Я вздохнула. Алиса — запрещенный прием, называть меня по имени. Что с ним делать?

— Ладно, — пробурчала я тихо. — Поехали со мной, только, чур — молчать! Что бы вы ни увидели.

— Сомневаюсь, что меня может еще что-то удивить… — прошептал он себе под нос. Я сдержала улыбку. Как ты ошибаешься!

***

Сестра с отцом жили на окраине. Частный сектор, но людей, как по мне, все равно слишком много. Дома прилеплены друг к другу, всюду собаки, машины… Если в деревне уже лежал снег, то здесь царила вечная грязь. Месиво из песка, земли, замерзших луж и серого снега. Да уж, отвыкла я от этого… Уазик остановился около выкрашенных зеленой краской ворот, на которых висела черная табличка. Она гласила: "Отворот, приворот, сглаз, порча и венец безбрачия".
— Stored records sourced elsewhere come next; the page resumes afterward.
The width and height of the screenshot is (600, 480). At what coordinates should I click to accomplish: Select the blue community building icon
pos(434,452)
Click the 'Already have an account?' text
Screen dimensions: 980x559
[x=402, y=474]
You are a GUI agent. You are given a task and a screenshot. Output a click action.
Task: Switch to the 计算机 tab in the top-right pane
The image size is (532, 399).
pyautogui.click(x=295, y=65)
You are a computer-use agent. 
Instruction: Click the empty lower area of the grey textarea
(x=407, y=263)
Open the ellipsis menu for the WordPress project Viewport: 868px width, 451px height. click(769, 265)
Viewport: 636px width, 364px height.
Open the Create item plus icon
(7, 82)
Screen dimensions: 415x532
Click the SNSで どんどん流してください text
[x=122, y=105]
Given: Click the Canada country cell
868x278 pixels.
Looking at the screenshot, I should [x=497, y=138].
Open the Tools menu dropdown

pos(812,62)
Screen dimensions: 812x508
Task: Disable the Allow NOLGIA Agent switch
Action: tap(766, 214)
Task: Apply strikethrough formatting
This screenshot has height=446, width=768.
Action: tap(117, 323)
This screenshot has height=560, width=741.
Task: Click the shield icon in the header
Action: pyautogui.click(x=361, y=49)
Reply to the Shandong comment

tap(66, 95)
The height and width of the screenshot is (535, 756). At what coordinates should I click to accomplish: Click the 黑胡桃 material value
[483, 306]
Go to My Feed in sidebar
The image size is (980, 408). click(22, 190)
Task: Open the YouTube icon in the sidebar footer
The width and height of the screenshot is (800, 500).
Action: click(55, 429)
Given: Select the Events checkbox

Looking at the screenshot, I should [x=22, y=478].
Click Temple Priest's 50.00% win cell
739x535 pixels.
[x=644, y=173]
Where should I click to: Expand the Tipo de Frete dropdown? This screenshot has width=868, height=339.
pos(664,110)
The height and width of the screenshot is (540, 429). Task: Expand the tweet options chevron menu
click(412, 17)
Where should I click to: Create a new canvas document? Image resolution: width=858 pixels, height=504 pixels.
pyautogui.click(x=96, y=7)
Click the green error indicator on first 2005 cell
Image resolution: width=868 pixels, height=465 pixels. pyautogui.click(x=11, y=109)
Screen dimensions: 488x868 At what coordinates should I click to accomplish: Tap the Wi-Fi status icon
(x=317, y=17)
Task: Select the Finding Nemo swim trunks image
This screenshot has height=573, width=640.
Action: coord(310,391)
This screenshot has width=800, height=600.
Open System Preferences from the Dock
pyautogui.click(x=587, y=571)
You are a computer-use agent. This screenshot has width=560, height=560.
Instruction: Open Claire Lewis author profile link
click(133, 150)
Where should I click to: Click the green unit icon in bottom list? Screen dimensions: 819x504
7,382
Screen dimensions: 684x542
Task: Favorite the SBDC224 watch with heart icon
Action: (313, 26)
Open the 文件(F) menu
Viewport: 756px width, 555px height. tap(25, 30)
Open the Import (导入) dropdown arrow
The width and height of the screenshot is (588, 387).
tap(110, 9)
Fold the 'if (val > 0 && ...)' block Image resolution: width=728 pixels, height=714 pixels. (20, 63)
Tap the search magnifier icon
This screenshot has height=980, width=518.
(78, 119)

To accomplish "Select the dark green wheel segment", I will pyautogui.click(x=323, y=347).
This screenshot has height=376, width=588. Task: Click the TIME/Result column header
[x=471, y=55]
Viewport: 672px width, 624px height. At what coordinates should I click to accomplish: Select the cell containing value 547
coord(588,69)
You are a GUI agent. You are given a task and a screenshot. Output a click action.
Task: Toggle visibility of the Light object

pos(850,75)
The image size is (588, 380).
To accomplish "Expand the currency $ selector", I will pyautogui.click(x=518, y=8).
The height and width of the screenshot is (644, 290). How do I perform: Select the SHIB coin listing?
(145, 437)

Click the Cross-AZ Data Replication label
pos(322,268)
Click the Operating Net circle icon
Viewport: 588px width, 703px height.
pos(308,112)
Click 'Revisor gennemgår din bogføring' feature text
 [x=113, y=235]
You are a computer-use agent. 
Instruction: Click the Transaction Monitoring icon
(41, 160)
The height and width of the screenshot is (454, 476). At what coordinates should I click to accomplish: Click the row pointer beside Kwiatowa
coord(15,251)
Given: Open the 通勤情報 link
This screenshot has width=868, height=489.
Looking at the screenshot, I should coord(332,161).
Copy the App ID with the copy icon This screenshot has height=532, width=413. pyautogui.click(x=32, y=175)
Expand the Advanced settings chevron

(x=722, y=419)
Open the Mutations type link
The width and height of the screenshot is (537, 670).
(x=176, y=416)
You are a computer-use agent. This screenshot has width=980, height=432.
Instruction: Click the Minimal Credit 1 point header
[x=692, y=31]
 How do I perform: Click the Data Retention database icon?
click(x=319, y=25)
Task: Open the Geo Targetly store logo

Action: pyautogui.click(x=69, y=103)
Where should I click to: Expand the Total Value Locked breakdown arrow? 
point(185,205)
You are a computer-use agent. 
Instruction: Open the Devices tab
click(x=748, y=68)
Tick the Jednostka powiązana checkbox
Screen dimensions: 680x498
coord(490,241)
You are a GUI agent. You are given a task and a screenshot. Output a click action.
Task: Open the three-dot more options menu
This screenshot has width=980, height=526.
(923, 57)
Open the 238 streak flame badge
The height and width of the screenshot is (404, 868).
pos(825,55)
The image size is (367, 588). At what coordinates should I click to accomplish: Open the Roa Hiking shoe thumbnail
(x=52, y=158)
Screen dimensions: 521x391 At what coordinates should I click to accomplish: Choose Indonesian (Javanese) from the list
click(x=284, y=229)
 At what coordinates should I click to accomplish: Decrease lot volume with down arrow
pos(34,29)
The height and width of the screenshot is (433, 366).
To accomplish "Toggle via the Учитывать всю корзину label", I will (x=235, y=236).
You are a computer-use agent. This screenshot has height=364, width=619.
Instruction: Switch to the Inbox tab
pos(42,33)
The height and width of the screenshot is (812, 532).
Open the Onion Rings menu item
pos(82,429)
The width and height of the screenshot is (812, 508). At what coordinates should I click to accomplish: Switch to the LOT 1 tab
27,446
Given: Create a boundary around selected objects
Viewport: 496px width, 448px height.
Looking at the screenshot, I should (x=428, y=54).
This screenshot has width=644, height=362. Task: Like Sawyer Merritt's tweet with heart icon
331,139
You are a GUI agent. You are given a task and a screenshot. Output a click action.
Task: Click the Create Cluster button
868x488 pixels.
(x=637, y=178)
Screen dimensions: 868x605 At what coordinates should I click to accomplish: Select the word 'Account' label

— Это что? — голосом, в котором сквозили очень нехорошие подозрения, уточнил участковый. Я фыркнула, прошла мимо и без опаски открыла калитку. В нашем дворе собак не было и быть не могло — они чувствуют возмущения в природе, а значит, любую тварь тоже заметят. Оно нам надо?

— Вы же сказали, что вас ничего не удивит, — не удержалась я, когда Алексей Михайлович за спиной тихо охнул — надо полагать, увидел стоявший на заднем дворе алтарь.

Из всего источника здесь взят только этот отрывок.